We’d like to give you an update on our recent stability issues.
As you know, as BC usage is growing and we continue to serve billions of page requests per month, we are in the process of continuously upgrading the underlying infrastructure for BC – from upgrading various operating systems, database versions, moving to SSD for faster performance and updating various other subsystems. As we’re also moving to deploy BC next, we are accelerating some of these upgrades to make sure next year catches us in a ready shape for more growth with no impact.
One of the areas where we have upgraded a subsystem was our load balancers – a pair of gateways to the whole BC datacenter designed to distribute load evenly on all web servers. Unfortunately, we are facing a load balancer bugs causing the underlying machine(s) to restart randomly, and consequently to produce downtime to the affected sites.
We have installed a premium load balancer with premium support, and been working closely both on our side and with the vendor to get this fixed. The vendor has identified the cause of instability in their code and promised to issue a patch for it.
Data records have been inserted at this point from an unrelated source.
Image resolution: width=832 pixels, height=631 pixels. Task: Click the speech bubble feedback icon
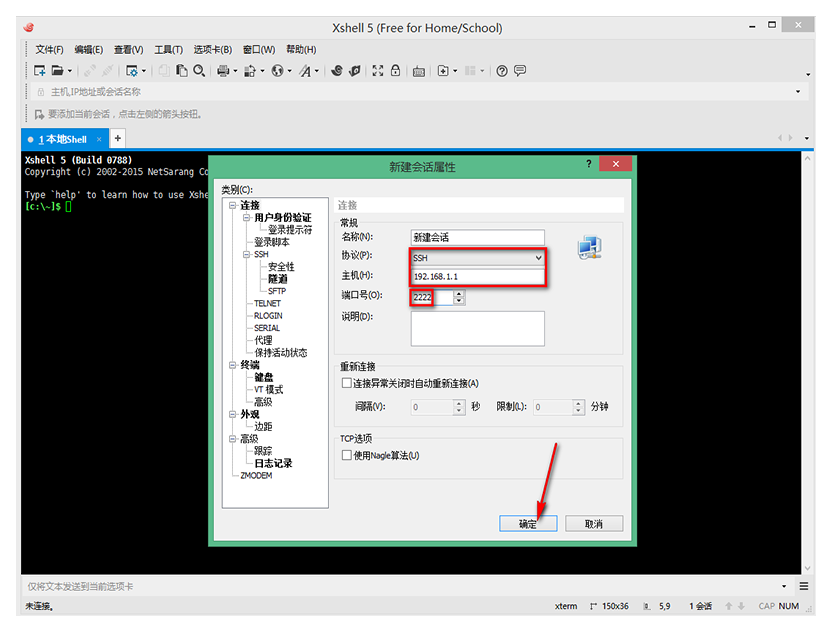[x=520, y=71]
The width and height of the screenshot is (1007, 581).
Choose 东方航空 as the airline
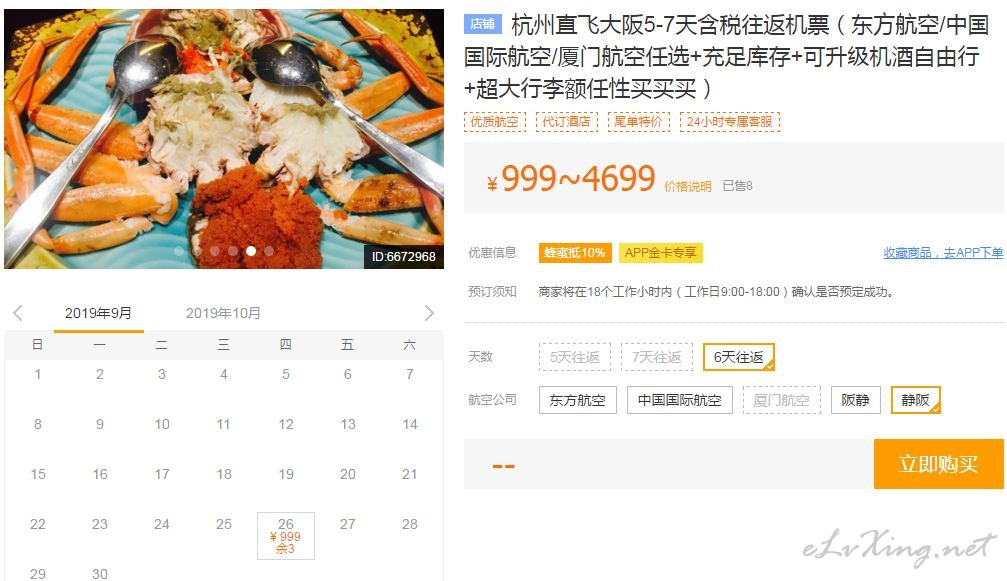(x=577, y=400)
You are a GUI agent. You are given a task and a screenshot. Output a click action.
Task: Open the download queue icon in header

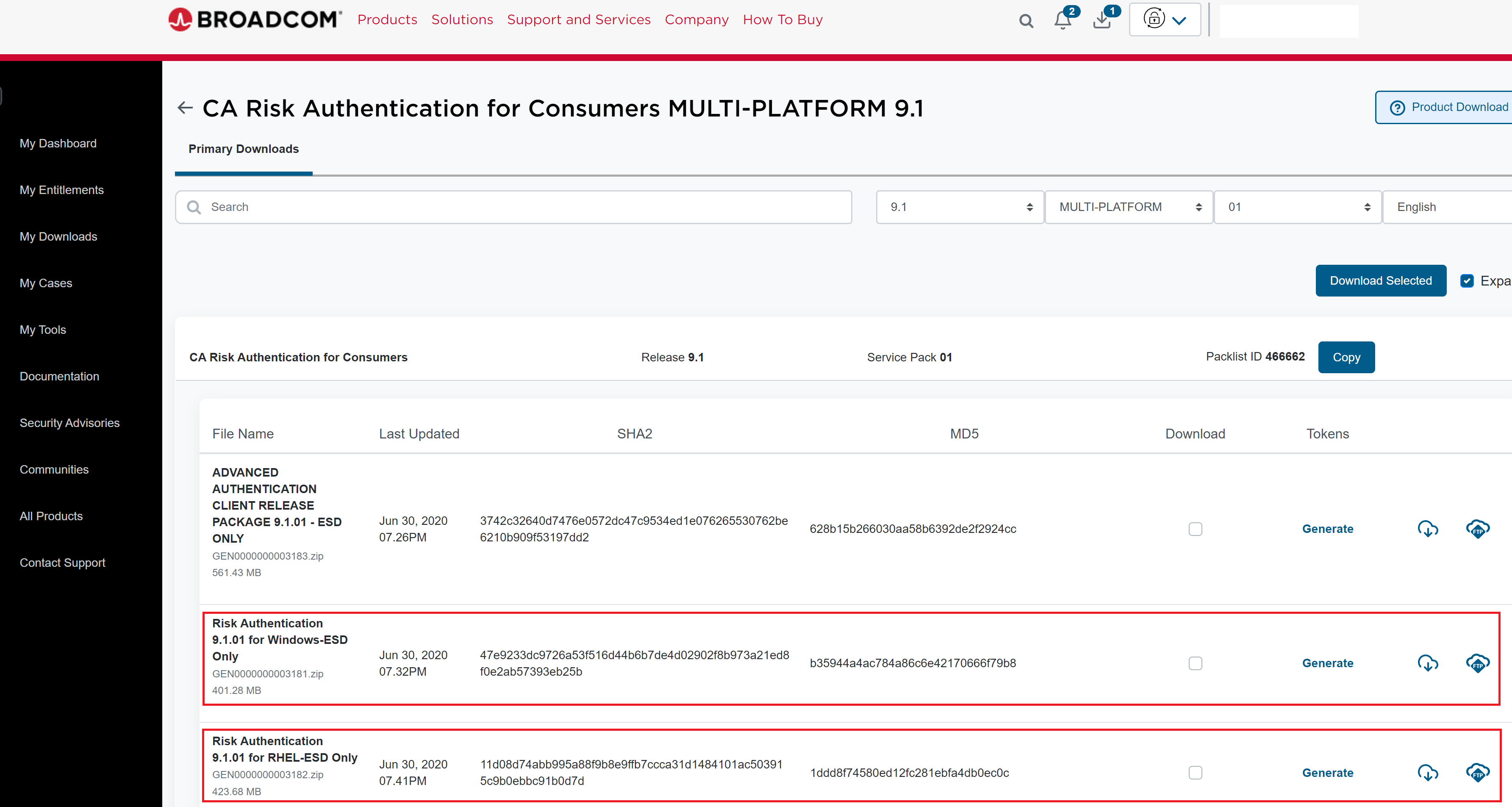tap(1102, 20)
However, given the critical situation we are facing, and given that we don’t have an ETA for the load balancer fix, we have decided double down our investment in this are that caused most of the recent incidents.
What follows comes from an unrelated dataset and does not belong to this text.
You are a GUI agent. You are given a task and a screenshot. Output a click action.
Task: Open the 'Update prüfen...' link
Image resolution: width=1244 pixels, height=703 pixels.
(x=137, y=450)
- First, we have already added additional load balancer machines, so that if anything happens with one of them, we have a failover instance up and running, ready to take over.
- Second, we are working on a fast failover mechanism which will minimize impact when a load balancer crashes down to 1-2 minutes – we plan to deploy this by Wednesday.
- Third, we are also investigating the possibility of returning the currently upgraded load balancer software to the vendor and switching to a different provider, after rigorous testing.
And above all, we continue to stay alert to minimize any impact caused in the meantime, and we continue to keep you updated with our progress.
Another area where we’re making significant upgrades are the BC databases, where we’re moving to SSD and upgrading to the latest SQL server version.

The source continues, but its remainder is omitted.